Because MARC is a test prepared in Japanese, it cannot be used with people who do not understand Japanese. However, we believe the questions can be directly translated without any problems, since the MARC questions do not include any cultural questions (that is, questions that only the Japanese people can understand). It should be noted that the words used in the delayed recognition task were chosen from words which the Japanese elderly recalled frequently as presented in a previous study [41], within the categories of animals, vehicles, plants, and furniture. Directly translating these words will result in changes in familiarity with them due to cultural differences. It has been shown that memory performance varies between familiar words and unfamiliar words [42], and this may alter the difficulty of a question. Therefore, words which can be easily recalled by the elderly in each country should be selected from four different categories without changing the concept of question preparation.

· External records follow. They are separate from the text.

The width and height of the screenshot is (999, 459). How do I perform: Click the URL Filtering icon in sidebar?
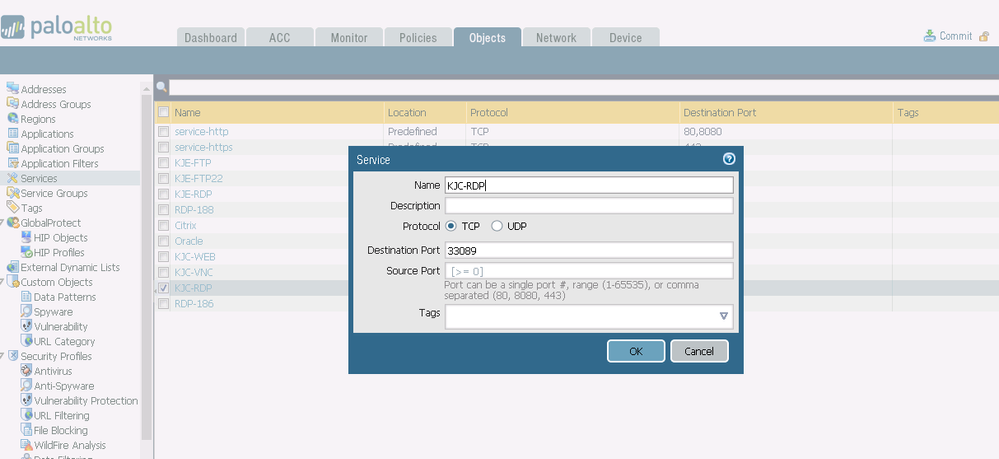pyautogui.click(x=26, y=415)
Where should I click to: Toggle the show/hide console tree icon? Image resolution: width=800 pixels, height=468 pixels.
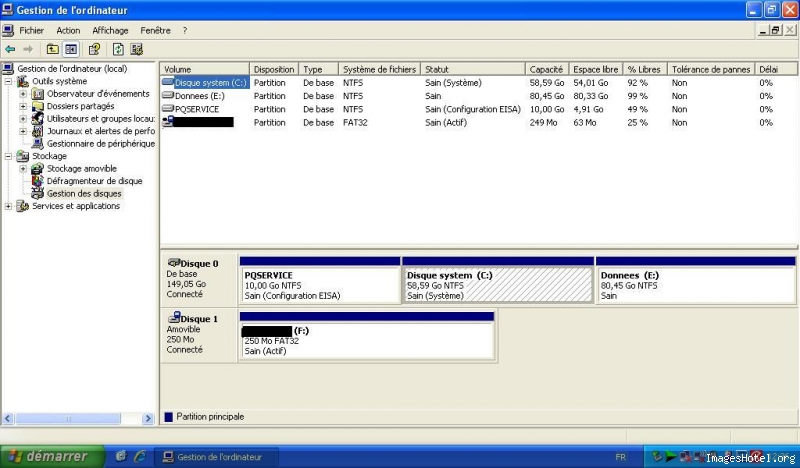pos(71,49)
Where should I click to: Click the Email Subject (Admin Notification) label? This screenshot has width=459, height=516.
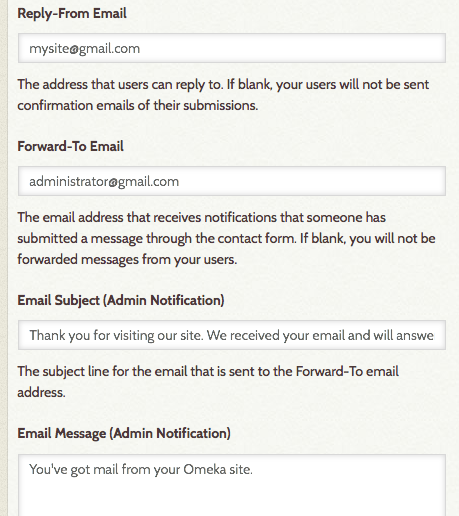121,300
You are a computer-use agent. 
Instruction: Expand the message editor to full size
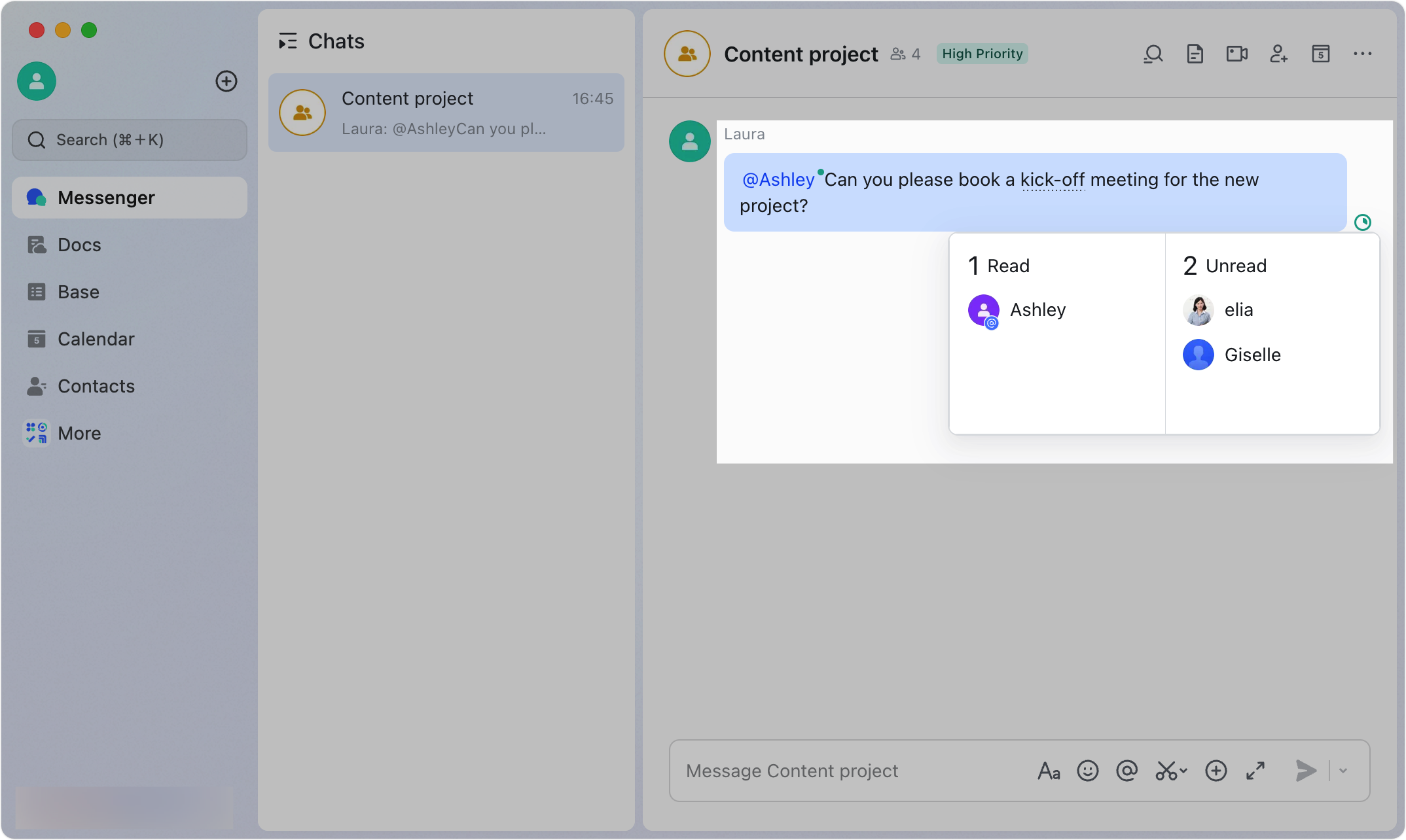click(x=1255, y=771)
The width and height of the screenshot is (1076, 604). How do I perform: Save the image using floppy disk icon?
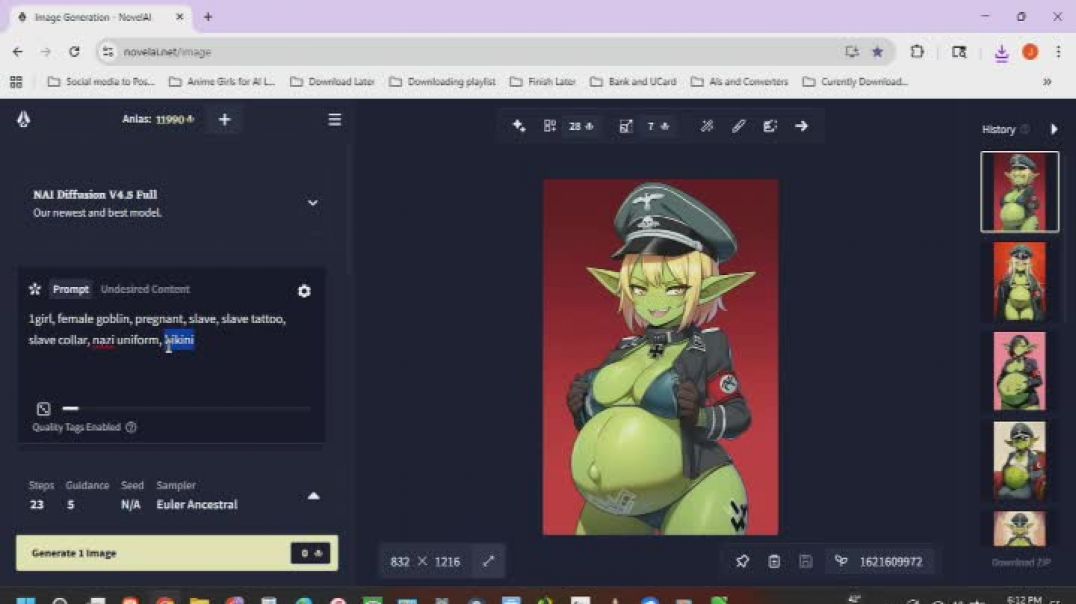805,562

Finally, we discuss some of the limitations of the present study. First, the sample size was small. The number of patients in the MCI group was smaller than those in the NDC and ADD groups. In addition, the number of participants between the age of 65 and 74 years was small. Measures for patients during this chronological period are very important to prevent the development of dementia. Furthermore, this is a single-centre study; a multicentre joint study with a larger number of cases which also includes participants between 65 and 74 age is necessary to draw a conclusion. Second, a software version of the test was not available. Although the examiners in this study were specialists, they did not provide more than the necessary explanations, so it is unlikely that the presence of the examiners affected the results. However, non-software version of the test resulted in the participants not receiving any response after selecting an answer on the screen. It is possible that this bewildered the participants and affected their performance. We speculate that those who scored particularly low in the NDC group may have been affected by this. This is a weakness of the study. A software version of the test was developed based on the verification results of the present study. We believe it is important to check the consistency of the results by re-examination. Third, only participants with ADD were tested in the present study and patients with other types of dementia were not evaluated. It is unclear whether other types dementia can be detected as was possible with ADD because the cognitive areas affected vary by the type of dementia. Examination of MCI, which is broadly divided into the amnestic type with memory impairment and non-amnestic type without memory impairment [1], by subtype was also not performed. Although MARC includes questions that assess cognitive functions other than memory, there are many memory-focused questions. Therefore, this test may potentially fail to classify non-amnestic patients. A previous study using MoCA showed that the classification accuracy for non-amnestic MCI was lower than that for amnestic MCI, and there was a difference in the detection rate of MCI subtypes [43]. We believe that an accuracy application of MARC can be found by examining dementia other than ADD and exploring MCI by subtype.

Conclusions

MARC is a computer-assisted test which can be performed in less than 10 minutes without the need for a specialist. It has high validity in relation to existing tests and high reliability, as evaluated by retesting. This evaluation method is characterized by its ability to distinguish MCI with high accuracy. We believe that MARC can be used as a tool for the early detection of cognitive decline during community check-ups, where many individuals need to be evaluated within a short period of time, as well as home-visit surveys. In addition, computer-based examinations, not person-to-person examinations, are useful in countermeasures against infectious diseases caused by droplet infection, such as the coronavirus disease 2019. In this study, verification was performed by a semi-automated method, but since the software version of MARC has already been developed, we believe that use of the software version of MARC can make the most of the above advantages.